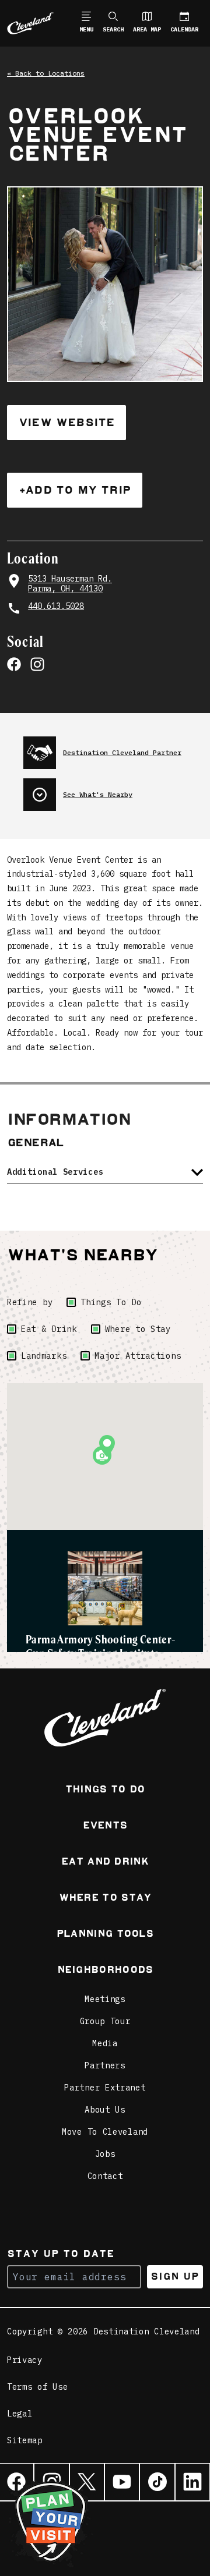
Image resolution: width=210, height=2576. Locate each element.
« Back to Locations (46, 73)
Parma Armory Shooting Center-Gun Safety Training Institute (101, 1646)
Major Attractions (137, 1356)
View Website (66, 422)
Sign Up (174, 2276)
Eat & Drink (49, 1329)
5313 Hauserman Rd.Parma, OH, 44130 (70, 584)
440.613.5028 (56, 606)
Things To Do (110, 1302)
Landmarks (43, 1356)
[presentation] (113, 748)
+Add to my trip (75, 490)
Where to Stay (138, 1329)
---
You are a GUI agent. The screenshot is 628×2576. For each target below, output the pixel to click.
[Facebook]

■ **TASK TO COMPLETE**
Return, with no change at all, every line in the entries above from the line containing "Locations (46, 73)" through the line containing "Where to Stay (138, 1329)".

■ **TASK RESULT**
« Back to Locations (46, 73)
Parma Armory Shooting Center-Gun Safety Training Institute (101, 1646)
Major Attractions (137, 1356)
View Website (66, 422)
Sign Up (174, 2276)
Eat & Drink (49, 1329)
5313 Hauserman Rd.Parma, OH, 44130 (70, 584)
440.613.5028 (56, 606)
Things To Do (110, 1302)
Landmarks (43, 1356)
[presentation] (113, 748)
+Add to my trip (75, 490)
Where to Stay (138, 1329)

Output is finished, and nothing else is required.